Collected data
- - - - - - -
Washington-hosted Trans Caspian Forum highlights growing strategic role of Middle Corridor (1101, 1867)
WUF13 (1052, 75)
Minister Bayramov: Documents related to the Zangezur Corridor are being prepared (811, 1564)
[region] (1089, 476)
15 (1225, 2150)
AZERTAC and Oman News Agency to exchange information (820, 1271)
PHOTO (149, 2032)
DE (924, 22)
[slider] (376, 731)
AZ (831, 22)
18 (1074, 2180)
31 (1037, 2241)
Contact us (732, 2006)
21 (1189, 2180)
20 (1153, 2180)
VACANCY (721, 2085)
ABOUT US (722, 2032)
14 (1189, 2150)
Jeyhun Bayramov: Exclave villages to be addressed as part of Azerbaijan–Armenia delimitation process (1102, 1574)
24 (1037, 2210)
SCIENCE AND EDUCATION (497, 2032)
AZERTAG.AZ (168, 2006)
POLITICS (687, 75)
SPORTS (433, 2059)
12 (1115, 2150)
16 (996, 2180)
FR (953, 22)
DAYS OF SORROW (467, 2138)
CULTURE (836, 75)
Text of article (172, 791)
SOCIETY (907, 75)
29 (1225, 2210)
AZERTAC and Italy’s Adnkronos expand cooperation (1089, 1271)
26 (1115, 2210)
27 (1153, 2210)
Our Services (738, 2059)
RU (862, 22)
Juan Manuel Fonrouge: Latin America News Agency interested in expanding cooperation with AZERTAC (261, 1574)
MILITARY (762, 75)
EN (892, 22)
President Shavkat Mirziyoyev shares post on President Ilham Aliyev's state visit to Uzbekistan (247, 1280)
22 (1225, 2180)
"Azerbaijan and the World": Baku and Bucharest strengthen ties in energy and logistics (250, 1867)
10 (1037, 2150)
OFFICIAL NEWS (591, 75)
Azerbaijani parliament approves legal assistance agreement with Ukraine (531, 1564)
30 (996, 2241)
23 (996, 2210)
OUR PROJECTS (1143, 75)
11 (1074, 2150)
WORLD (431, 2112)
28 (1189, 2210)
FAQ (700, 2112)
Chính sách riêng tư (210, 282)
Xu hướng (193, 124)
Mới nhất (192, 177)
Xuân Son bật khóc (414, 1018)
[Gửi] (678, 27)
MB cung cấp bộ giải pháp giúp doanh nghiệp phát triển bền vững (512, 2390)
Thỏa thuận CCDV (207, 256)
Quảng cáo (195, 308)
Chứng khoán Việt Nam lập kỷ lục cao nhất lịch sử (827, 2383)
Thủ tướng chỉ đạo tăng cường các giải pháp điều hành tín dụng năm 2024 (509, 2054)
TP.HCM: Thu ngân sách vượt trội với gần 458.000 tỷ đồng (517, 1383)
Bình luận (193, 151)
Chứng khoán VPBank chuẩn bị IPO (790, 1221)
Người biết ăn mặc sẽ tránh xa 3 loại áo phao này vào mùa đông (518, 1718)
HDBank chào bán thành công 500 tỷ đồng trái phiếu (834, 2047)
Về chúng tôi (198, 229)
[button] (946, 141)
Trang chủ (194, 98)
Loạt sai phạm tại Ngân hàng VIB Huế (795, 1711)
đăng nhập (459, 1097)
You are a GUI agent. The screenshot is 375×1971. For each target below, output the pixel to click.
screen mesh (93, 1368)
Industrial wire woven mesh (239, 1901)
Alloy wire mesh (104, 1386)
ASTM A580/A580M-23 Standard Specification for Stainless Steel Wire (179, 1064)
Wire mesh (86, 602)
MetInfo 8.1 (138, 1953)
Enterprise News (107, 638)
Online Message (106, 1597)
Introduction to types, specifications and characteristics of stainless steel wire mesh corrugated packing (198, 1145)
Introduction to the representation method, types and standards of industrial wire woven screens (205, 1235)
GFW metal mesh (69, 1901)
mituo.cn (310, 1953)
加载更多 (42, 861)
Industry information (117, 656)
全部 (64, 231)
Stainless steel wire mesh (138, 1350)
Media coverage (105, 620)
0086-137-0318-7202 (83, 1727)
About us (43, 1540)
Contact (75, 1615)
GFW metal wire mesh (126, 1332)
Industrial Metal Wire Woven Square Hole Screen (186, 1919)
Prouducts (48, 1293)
- - - - - - -
● **The problem**
Which lines of the entries above contain the word "giải"? Copy each of them.

● **Answer to the problem**
MB cung cấp bộ giải pháp giúp doanh nghiệp phát triển bền vững (512, 2390)
Thủ tướng chỉ đạo tăng cường các giải pháp điều hành tín dụng năm 2024 (509, 2054)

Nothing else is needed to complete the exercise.